Title

Women who de-silence themselves: Male-illegible literature (Nushu) and female-specific songs (Nuge) in Jiangyong County, Hunan Province, China

Date of Award

1997

Degree Type

Dissertation

Degree Name

Doctor of Philosophy (PhD)

Department

Anthropology

Advisor(s)

Susan S. Wadley

Keywords

women writers, performance, writing

Subject Categories

Anthropology | Social and Cultural Anthropology

Abstract

Women in China were traditionally uneducated and illiterate and, as a result, writing history became exclusively preserved for men. If women, particularly the peasant class, were able to write, would they produce a "herstory" different from men's "history?" Oral tradition has long been women's predominant "weapon" for self-expression and mutual communication.

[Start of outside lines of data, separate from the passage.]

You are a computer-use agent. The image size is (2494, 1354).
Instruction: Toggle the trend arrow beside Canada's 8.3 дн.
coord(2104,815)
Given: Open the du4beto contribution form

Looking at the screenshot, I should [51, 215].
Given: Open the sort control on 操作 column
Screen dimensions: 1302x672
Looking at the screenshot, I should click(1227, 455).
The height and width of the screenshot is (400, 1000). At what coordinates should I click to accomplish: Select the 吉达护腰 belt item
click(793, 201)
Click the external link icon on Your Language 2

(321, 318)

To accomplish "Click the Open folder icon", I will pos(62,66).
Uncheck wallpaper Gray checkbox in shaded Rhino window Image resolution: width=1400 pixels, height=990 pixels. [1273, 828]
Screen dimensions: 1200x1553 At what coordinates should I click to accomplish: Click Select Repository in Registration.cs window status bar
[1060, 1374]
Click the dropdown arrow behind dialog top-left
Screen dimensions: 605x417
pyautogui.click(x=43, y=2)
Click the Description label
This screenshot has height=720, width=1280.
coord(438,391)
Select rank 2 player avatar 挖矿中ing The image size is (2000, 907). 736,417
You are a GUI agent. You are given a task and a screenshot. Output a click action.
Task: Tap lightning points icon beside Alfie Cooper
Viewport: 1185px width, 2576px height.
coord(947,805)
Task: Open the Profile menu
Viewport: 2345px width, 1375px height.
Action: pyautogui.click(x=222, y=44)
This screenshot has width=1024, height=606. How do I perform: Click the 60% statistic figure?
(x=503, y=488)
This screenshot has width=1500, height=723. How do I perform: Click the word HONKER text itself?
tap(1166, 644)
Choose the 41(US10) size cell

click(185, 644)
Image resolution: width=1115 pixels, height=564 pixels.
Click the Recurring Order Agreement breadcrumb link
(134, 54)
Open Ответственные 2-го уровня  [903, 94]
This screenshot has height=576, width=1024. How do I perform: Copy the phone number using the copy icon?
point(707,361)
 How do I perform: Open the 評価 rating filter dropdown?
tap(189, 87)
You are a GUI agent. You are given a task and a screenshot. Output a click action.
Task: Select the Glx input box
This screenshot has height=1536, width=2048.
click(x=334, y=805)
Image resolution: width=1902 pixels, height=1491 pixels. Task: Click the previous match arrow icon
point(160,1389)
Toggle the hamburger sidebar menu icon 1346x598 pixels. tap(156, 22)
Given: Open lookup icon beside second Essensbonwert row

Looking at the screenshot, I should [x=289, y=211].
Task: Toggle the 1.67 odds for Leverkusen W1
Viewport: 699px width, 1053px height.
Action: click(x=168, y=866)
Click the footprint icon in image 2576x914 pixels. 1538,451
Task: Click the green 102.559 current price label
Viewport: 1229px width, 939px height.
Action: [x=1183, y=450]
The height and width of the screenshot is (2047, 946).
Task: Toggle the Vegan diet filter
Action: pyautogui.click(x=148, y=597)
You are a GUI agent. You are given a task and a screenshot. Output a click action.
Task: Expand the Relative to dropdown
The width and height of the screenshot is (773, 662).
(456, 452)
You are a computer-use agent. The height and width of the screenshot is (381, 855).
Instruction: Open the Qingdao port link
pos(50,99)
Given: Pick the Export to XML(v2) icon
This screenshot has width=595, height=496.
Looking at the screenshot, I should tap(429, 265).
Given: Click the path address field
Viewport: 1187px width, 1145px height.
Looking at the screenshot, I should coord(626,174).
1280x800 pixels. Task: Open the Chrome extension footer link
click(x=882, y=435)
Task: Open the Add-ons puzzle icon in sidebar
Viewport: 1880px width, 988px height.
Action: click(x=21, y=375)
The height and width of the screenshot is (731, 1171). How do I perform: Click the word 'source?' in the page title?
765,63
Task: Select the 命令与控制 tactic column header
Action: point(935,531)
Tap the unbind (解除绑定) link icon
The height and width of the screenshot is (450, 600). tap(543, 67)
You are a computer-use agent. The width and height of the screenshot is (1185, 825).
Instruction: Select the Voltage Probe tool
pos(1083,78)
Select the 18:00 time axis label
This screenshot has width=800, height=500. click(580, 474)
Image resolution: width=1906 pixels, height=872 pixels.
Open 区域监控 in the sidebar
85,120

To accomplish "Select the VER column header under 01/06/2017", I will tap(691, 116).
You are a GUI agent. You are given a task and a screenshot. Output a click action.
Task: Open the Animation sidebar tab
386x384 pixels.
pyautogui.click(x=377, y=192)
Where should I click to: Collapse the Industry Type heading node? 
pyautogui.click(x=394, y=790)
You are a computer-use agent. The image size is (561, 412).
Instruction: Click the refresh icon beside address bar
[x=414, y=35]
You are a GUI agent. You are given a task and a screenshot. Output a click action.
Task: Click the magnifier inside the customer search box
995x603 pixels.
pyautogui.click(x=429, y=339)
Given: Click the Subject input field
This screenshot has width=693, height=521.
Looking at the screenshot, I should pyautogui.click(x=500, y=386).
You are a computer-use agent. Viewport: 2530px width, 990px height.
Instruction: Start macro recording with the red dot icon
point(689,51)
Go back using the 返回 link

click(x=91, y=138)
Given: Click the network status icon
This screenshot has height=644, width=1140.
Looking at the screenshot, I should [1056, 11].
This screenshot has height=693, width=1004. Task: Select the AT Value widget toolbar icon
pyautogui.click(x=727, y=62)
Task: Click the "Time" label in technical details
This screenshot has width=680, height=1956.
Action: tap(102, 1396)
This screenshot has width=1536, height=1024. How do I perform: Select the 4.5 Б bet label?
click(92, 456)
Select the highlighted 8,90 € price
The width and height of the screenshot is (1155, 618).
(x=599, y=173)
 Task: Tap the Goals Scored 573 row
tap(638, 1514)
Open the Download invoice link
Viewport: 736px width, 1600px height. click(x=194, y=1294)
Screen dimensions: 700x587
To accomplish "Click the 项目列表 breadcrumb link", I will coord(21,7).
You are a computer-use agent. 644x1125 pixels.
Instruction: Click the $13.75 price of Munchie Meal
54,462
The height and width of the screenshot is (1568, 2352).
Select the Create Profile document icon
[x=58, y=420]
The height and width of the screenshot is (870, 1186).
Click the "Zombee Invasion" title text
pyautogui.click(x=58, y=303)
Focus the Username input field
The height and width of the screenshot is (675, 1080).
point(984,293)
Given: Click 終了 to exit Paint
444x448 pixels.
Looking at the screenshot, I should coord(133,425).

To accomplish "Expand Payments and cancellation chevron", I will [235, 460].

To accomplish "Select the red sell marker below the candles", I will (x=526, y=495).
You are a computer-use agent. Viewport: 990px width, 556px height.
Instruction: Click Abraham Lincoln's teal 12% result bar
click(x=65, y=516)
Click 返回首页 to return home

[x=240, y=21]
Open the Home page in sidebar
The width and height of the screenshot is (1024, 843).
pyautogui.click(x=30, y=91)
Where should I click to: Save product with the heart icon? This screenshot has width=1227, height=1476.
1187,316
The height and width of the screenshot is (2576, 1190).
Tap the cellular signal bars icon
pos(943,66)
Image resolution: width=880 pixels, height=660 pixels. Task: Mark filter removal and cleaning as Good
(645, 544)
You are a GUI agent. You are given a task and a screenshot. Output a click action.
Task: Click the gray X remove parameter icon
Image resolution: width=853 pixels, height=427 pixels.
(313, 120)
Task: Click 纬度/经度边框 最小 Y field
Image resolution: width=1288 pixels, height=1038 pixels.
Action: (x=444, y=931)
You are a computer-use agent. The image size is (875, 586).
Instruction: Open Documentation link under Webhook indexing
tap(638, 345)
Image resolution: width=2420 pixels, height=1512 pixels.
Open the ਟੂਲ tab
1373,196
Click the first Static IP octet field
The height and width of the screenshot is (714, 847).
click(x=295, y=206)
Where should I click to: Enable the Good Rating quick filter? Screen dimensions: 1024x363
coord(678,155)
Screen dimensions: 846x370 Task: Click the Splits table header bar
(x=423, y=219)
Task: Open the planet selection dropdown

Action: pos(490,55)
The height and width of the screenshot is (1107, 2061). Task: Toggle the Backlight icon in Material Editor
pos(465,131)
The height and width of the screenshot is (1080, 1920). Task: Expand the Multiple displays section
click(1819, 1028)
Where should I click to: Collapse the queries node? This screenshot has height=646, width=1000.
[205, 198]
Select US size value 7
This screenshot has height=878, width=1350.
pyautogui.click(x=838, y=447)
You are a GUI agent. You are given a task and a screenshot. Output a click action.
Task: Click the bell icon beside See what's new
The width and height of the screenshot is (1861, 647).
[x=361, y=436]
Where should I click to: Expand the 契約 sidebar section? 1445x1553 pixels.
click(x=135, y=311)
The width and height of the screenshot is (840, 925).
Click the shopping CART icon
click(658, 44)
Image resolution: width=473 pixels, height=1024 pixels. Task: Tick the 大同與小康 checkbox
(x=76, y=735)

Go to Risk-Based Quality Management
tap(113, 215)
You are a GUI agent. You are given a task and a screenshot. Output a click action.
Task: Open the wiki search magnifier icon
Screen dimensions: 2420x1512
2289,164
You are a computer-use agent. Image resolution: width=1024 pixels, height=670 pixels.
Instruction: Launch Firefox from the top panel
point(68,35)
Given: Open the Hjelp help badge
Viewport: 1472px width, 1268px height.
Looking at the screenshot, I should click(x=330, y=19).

What if women enjoyed some writing tool as men did, would they "write" their herstory in a different way than they "orally" perform it? This dissertation investigates these questions by exploring male-illegible female literature, nushu, and female-specific songs, nuge, used by women in Jiangyong County, Hunan Province, China.

The main theme of this dissertation is to examine how women as "the weak of society" use "the weapon of the weak" to empower themselves as individuals, to socialize themselves into groups, and to de-silence themselves. Approached from performance- and context-centered as well as textual analyses, this research intends to uncover women's voices in terms of how Chinese peasant women conceptualize their lives, (re)construct their identities, and strategically negotiate with the social reality that constrains them. It also explores two largely unexplored inquiries: how women's "herstory" differs and complements men's "history" in terms of textual structure, historiography, and epistemology; and how women's written literature is different from, and interacts with, their oral folklore in terms of function and expressive power.